There are five types of blocks that a journal could have, the first four are administrative and are known as: Superblock, Descriptor, Commit and Revoke blocks. The fifth type is the one that stores the metadata or data that is recorded in the journal depending on the journal operation mode. Each administrative block type holds information related to its type, but all four administrative blocks share the same format on the first 12 bytes. The fifth type can be either metadata blocks that holds copies of the inodes being modified in the file system, if the journal is using ordered/write back modes and content blocks if the journal is in journaled mode.
A transaction typically begins with a descriptor block (block type 1), which has: (a) the common journal header including h_sequence (transaction ID); (b) an array of block tags listing the target on-disk block numbers (final locations) for each subsequent data block, plus flags/checksums/etc. Immediately after the descriptor come the actual metadata/data blocks (verbatim copies of the filesystem blocks being updated, as listed in the descriptor tags). The transaction ends with a commit block (block type 2), which also carries the same h_sequence value. This commit block acts as the "atomic seal" — its presence (and valid checksum) means the entire transaction is durable and can be replayed during recovery. The journal is a continuous circular log: after one transaction's commit block, the next transaction's descriptor block (or revocation block) follows immediately. Multiple transactions are chained in sequence.
![]() |
| Figure 1: Ext4 Journal transaction overview |
The ext4 filesystem (via the JBD2 journaling layer) begins its journal with a superblock that stores essential metadata, including the current transaction sequence number, the starting block of the valid log tail, and pointers to locate active transactions in the circular journal log. Due to the journal's circular nature, new transactions wrap around and overwrite old checkpointed ones, so the first valid descriptor block may appear anywhere after the superblock rather than at the beginning. Each transaction starts with one or more descriptor blocks (containing tags that point to the on-disk locations of modified filesystem blocks), followed by the actual metadata and/or data blocks being journaled, and concludes with a commit block that includes checksums and a timestamp to confirm completion. If a descriptor block fills up during a large transaction, additional descriptor blocks follow, all sharing the same sequence number. Revoke blocks (or revocation records within them) are used during normal operation to list filesystem blocks that should not be replayed from earlier transactions—typically when a block is freed, overwritten, or reallocated—preventing stale data from corrupting the filesystem during recovery; these revokes carry a sequence number, and during replay, a block is skipped if it appears in a revoke record from a transaction with an equal or higher sequence number. On crash or unclean shutdown, recovery scans the journal in multiple passes: first to find the log end, second to collect all revoke records into a table (mapping revoked blocks to transaction IDs), and third to replay only committed transactions (those with a valid commit block and matching checksums) while respecting the revoke table to avoid applying superseded changes. Incomplete transactions—those lacking a commit block or failing checksum validation—are simply discarded and not replayed, ensuring the filesystem returns to a consistent state without creating new revoke blocks during recovery for aborted transactions.

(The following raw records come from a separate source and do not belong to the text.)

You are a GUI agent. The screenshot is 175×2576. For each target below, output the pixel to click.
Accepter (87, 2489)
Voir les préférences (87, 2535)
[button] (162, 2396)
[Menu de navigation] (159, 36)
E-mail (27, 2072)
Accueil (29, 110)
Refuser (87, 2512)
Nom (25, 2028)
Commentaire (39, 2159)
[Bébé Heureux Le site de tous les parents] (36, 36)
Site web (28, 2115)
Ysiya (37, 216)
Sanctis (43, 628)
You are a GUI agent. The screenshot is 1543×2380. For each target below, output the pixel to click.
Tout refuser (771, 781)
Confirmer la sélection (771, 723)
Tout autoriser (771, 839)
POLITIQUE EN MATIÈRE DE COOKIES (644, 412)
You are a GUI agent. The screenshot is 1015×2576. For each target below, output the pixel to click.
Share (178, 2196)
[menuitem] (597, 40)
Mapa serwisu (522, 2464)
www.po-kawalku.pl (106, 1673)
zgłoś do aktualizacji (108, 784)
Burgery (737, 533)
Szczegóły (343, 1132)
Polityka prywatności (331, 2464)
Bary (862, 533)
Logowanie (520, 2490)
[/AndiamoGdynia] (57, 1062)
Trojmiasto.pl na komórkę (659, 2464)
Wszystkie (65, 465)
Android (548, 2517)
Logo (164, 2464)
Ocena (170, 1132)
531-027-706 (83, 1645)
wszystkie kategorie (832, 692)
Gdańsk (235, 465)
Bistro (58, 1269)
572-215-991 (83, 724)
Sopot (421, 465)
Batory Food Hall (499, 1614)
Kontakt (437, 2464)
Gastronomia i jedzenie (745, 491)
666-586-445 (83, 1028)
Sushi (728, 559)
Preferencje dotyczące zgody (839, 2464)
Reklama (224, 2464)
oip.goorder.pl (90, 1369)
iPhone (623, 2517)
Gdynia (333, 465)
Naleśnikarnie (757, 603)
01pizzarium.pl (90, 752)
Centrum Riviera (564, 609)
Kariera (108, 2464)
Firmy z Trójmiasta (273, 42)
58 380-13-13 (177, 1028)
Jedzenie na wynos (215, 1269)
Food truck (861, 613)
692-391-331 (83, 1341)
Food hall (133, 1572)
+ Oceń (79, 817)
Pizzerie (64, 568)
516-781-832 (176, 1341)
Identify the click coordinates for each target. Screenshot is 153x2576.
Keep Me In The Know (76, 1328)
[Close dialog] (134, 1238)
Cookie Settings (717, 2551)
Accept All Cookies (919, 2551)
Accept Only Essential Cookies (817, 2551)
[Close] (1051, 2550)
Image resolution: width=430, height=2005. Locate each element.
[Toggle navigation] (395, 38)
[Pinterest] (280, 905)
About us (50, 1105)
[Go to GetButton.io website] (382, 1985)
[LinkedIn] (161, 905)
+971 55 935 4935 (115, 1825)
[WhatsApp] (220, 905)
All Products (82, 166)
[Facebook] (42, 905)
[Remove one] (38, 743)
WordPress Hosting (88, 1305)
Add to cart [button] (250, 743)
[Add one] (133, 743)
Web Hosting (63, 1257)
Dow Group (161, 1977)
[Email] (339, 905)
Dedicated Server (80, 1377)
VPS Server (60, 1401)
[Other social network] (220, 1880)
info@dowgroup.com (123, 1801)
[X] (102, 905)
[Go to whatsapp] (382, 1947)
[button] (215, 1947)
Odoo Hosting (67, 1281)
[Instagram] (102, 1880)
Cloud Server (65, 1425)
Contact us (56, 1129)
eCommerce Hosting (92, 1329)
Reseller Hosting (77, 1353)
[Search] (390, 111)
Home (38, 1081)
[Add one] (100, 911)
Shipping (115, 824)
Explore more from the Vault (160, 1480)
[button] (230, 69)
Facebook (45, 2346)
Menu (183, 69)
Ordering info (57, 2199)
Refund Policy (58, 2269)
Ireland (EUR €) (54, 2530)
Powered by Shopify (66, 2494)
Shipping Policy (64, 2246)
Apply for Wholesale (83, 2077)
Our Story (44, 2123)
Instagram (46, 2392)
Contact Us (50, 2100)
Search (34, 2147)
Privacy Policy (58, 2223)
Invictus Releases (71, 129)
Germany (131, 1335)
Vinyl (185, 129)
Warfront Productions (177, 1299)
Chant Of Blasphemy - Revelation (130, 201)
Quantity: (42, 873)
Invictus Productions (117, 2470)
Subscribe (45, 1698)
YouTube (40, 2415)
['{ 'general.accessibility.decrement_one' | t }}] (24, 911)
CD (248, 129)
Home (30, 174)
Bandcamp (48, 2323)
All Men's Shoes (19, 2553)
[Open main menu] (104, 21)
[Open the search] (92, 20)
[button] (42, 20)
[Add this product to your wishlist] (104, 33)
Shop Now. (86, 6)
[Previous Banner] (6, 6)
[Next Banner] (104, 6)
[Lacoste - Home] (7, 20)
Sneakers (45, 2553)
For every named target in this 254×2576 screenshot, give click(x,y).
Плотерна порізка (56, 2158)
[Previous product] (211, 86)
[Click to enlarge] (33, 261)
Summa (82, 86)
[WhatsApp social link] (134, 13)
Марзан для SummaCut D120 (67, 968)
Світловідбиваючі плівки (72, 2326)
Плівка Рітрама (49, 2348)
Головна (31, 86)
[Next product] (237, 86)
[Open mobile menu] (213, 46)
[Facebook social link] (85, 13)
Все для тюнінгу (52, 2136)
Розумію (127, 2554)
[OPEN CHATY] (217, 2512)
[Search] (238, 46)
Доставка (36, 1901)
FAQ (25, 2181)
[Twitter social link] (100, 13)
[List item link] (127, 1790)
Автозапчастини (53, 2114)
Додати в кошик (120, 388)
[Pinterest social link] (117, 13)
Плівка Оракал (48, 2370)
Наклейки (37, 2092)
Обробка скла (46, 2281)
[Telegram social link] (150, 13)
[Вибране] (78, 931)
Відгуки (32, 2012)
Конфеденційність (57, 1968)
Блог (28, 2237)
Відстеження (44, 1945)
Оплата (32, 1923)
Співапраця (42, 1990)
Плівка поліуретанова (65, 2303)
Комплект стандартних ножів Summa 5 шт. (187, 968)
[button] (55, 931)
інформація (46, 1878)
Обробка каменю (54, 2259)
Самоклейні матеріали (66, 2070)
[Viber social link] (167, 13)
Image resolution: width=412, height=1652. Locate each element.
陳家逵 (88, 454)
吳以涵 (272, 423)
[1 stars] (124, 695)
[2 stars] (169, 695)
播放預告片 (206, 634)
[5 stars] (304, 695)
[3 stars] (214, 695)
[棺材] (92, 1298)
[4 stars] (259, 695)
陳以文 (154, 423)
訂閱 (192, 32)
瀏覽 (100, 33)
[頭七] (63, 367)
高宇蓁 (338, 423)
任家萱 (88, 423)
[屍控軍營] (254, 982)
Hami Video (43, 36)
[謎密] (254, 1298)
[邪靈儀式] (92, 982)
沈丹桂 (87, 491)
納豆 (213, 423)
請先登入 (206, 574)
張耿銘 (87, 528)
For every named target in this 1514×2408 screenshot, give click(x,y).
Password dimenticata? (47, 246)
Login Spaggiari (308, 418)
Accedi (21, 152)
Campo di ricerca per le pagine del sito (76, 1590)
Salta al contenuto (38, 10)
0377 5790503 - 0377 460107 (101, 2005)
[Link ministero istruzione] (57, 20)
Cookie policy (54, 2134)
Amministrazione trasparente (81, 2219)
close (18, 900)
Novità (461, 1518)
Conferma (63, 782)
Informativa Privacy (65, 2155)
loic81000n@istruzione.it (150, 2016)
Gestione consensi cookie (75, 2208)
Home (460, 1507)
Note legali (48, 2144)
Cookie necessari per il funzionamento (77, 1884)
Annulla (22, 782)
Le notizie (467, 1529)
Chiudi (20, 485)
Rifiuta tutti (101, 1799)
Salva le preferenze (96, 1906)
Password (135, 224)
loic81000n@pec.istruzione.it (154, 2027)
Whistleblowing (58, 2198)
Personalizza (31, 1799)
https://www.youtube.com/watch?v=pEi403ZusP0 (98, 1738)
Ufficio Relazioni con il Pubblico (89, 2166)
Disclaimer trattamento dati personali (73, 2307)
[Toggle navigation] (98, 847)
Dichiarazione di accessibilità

The journal data is all written in big-endian ordering. This is quite unusual in ext (and in file systems in general!). Every superblock, commit, revoke and descriptor block begins with the same 12-byte journal header. The structure of this header is shown in the table below.
Offset | Size | Name | Description |
0x00 | 4 bytes | h_magic | jbd2 magic number, 0xC03B3998. |
0x04 | 4 bytes | h_blocktype | Field describing the block type of the current block:
|
0x08 | 4 bytes | h_sequence | The transaction ID that goes with this block. |
The journal superblock is the first block in the journal log, and it holds important metadata information. It is recorded as struct journal_superblock_s, which is 1024 bytes long. The superblock has the fields given in the following table.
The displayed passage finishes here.